Ha un rapporto inquieto con i capelli la bionda Emma: taglio undercut, ciocche allungate, pezzature nere sul biondo ossigenato, lungo, corto, raccolto ai lati, tiratissimo, con onde alla Veronica Lake. Ogni volta, una sorpresa. Perché la giovane Emma è ancora in cerca di uno stile, come si può notare anche dalle sue apparizioni ad Amici – Il Serale. Sempre un po’ indecisa tra quello che lei stessa definisce “look da camionista” e un gusto più sofisticato, completo, da primadonna. Un po’ come quest’anno a Sanremo, quando ha sfoggiato abiti firmatissimi, che aveva acquistato personalmente nelle boutique d’oro del Quadrilatero della moda, senza ricorrere a prestiti e cortesie degli uffici stampa, che non volevano correre questa avventura per via di un indomito snobismo che li fa collaborare entusiasticamente con un rap- per venezuelano, ma indietreggiare davanti a una cantante di successo formata ad Amici. Il problema, in fondo, è questo: può una trasmissione nazional-popolare, che scatena platee di ragazzini/ragazzine urlanti di entusiasmo e desiderosi di essere i prossimi “Amici”, interessare i grandi nomi?

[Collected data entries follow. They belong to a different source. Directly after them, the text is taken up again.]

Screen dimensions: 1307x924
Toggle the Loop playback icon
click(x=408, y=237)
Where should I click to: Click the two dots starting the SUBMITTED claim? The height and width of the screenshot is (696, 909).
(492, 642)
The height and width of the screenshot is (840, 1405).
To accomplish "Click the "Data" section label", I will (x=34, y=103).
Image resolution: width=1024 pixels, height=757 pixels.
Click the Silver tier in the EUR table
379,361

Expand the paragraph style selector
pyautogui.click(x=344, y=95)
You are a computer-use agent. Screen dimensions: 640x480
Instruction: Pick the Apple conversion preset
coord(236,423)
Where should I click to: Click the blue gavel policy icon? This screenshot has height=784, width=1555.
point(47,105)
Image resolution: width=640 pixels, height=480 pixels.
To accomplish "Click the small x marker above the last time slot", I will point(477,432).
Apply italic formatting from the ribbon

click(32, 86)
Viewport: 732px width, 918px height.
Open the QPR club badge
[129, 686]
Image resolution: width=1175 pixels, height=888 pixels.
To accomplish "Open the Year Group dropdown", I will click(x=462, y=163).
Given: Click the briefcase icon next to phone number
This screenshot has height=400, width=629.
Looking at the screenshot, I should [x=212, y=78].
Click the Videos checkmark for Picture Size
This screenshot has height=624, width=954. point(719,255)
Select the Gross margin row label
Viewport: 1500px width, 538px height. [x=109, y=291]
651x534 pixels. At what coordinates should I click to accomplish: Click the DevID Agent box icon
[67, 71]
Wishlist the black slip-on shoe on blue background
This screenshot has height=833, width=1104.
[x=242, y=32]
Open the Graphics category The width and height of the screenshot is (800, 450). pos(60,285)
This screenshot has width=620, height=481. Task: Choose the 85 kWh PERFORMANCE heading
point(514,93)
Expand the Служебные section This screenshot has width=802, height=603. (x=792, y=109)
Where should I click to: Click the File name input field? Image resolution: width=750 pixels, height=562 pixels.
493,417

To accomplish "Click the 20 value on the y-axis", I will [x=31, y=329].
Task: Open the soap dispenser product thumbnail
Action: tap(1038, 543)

Così Emma Marrone ha fatto tutto da sé, scegliendo il completo maschile della collezione Torero di Dolce&Gabbana (che le stava benissimo), come quello da bambina perversa di Prada (che decisamente non era per lei). Sbaglia da sola, Emma, ed è una dimostrazione di quel carattere del quale dà prova in ogni occasione possibile. Non soltanto sul palcoscenico o nelle relazioni sentimentali, vedi quella fragorosa con Stefano De Martino esplosa nella deflagrazione del matrimonio con Belen, che ora – guarda caso – è diventata molto amica di Fabio Borriello, fiamma oggi proprio di Emma. E francamente, quello di Belen di interessarsi agli uomini di Emma ormai sembra un vizio.

Seguita sulla pagina di Facebook da 3 milioni da fan è spesso presa di mira sul web. Perché divide l’amata Emma, che ha bisogno più che mai di un manuale di sopravvivenza. Primo suggerimento: decidersi, vestirsi “mannish” con blouson, magliette rock con strass e disegni tipo una Gianna Nannini senza sciatterie, o femminilmente calcolata. Secondo, di conseguenza, accentuare o alleggerire il modo di fare, che oscilla tra questi due poli. Terzo, dimostrare quanto vale anche lontano dal nido di Amici, aumentando le occasioni, per così dire, esterne. Quarto, scegliere una pettinatura e mantenerla per un certo periodo. Ultimo, ma non per ultimo, non cantare a piedi scalzi, come ha fatto nella prima puntata degli Amici di Maria De Filippi 14, dove conduce la squadra dei bianchi come direttore artistico. L’aveva già fatto Sandie Shaw un’era geologica fa, e ripeterlo fa soltanto tardo hippie.